How exactly do you train a robot to do that without coding it line by line?
It’s all learning from demonstration. Somebody teleoperates the robot doing the task hundreds of times, they train a model based on that, and then the robot can do the task.
There is a lot of confusion about whether large language models (LLMs) are useless for robots. Are they?
I used to think the utility of LLMs in robotics was fairly dubious. The problem they were good at solving two or three years ago was high-level planning—“If I want to make tea, what are the steps?” Ordering the steps is the easy part. Picking up the teapot and filling it is the really challenging thing.
On the other hand, we’ve started doing vision-action models using the same transformer architecture as that used in LLMs. You can use transformers for text in, text out and for images in, text out—but also for images in, robot actions out.
Benjie Holson “wildly underestimated what’s possible with vision-only robots and simple manipulators.”

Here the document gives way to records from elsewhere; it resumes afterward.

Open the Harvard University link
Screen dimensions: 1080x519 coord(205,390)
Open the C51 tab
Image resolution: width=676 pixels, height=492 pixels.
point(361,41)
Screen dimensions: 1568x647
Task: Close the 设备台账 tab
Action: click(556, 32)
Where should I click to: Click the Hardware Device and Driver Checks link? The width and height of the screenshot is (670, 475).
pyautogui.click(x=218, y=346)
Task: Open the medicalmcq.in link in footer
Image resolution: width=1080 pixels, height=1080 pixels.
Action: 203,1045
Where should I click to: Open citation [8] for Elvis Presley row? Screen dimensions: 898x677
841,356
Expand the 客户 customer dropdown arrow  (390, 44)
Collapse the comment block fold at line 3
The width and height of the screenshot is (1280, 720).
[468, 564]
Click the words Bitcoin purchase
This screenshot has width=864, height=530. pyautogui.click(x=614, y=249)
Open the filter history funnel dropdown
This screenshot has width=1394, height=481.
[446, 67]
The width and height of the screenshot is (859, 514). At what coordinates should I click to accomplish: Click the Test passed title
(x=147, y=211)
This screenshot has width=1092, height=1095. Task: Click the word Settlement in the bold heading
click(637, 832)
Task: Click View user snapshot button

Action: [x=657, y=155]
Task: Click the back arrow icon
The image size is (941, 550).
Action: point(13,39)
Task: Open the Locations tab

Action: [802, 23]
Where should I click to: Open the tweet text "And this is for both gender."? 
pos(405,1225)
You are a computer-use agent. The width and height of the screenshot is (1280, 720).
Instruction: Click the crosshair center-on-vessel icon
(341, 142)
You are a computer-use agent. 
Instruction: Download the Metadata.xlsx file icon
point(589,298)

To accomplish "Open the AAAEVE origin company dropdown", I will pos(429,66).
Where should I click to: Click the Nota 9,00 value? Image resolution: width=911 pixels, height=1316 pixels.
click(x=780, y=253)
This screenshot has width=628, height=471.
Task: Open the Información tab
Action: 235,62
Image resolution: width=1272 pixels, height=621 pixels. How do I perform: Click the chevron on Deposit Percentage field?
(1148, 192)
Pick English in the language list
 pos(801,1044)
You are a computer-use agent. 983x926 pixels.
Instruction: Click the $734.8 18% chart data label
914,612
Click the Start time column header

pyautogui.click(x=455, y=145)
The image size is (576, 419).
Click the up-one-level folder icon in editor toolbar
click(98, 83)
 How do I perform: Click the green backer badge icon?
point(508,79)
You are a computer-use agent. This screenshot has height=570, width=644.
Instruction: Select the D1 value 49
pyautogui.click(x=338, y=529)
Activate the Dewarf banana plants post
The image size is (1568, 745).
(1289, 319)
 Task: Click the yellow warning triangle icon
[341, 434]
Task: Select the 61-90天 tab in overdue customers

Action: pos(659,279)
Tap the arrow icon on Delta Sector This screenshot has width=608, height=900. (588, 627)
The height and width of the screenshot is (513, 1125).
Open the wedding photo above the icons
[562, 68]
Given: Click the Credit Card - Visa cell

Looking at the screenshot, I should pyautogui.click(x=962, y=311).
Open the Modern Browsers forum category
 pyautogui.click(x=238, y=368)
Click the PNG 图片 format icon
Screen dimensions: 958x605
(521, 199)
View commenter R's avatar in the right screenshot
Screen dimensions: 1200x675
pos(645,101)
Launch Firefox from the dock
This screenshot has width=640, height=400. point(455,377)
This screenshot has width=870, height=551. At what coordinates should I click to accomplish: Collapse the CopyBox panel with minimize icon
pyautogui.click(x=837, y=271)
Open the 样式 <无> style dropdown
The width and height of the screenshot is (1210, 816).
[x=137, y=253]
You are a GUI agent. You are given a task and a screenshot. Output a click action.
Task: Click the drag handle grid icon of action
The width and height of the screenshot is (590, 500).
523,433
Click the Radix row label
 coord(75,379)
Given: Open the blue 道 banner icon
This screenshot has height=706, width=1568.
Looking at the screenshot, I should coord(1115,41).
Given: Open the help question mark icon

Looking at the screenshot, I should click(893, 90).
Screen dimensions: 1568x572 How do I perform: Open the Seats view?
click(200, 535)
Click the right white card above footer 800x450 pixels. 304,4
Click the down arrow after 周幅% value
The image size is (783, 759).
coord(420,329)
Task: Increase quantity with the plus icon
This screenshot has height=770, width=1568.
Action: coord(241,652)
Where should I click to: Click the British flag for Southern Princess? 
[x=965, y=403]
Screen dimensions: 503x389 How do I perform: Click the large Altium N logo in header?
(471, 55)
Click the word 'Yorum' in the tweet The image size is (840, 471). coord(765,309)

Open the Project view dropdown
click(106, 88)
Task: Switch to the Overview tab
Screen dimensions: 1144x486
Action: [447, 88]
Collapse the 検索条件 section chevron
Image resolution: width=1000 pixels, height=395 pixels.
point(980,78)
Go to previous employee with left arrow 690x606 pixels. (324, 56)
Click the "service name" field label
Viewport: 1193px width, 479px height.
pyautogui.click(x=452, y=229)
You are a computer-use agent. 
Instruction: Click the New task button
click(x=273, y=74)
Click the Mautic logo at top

The neat thing is they’re starting with models pretrained on text, images and maybe video. Before you even start training your specific task, the AI model already understands what a teapot is, what water is, that you might want to fill a teapot with water. So while training for your task, it doesn’t have to start from, “Let me figure out what geometry is.” It can start with, “I see, we’re moving teapots around”—and it is wild that it works.
How did you come up with the “Olympic” tasks?
So part of it was a challenge, and part of it was a prediction. I tried to think of the next set of things that we can’t do now that someone’s going to be able to do soon.
Humans rely on touch to do things such as locating keys in a pocket. How do we get around that in robotics?
That’s a very good question that we don’t know the answer to yet. Touch technology is way worse, more expensive, delicate and far behind cameras. We’ve been working on cameras for a long time.
The big question is: Are cameras enough? Both Physical Intelligence and Sunday Robotics [whose entry completed the bronze-medal task of rolling matched socks] have made the bet that putting a camera on the wrist, very close to the fingers, lets you kind of see forces by seeing how everything smushes. When the robot grabs something, it sees the fingers have some rubber that deflects; the object deflects, and it infers forces from that. When smearing peanut butter on bread, the robot watches the knife deflect down and crush the bread and judges forces from that. It works way better than I expected.
What about safety?
The amount of energy needed to stay balanced is often quite high. If a robot is falling, that’s a very fast, hard acceleration to get the leg in front in time. Your system has to inject a lot of energy into the world—and that’s what’s unsafe.
I’m a huge fan of centaur robots—a mobile wheelbase with arms and a head. For safety, that’s a much easier way to get there quickly. If a humanoid loses power, it’s going to fall down. The general plan seems like it’s to make a robot so incredibly valuable that we as a society create a new safety class for it—like bicycles and cars. They’re dangerous but so valuable that we tolerate the risk.
Have these results changed your timeline?
I used to think home robots were at least 15 years away. Now I think at least six. The difference is that I thought it would be much longer before doing a useful thing in a human space, even as a demo, would be plausible.
But roboticists have seen time and again that there’s a long road between “it worked in a lab, and I got a video” and “I can sell a product.” Waymo was driving on roads in 2009; I couldn’t buy a ride until 2024. It takes a long time to get reliability squared away.
What’s the biggest bottleneck left?
Reliability and safety. The stuff Physical Intelligence shows is incredibly impressive, but if you put it on a different table with different lighting and use a different sock, it might not work. Each step toward generalization seems to take an order of magnitude more data, turning days of data collection into weeks or months.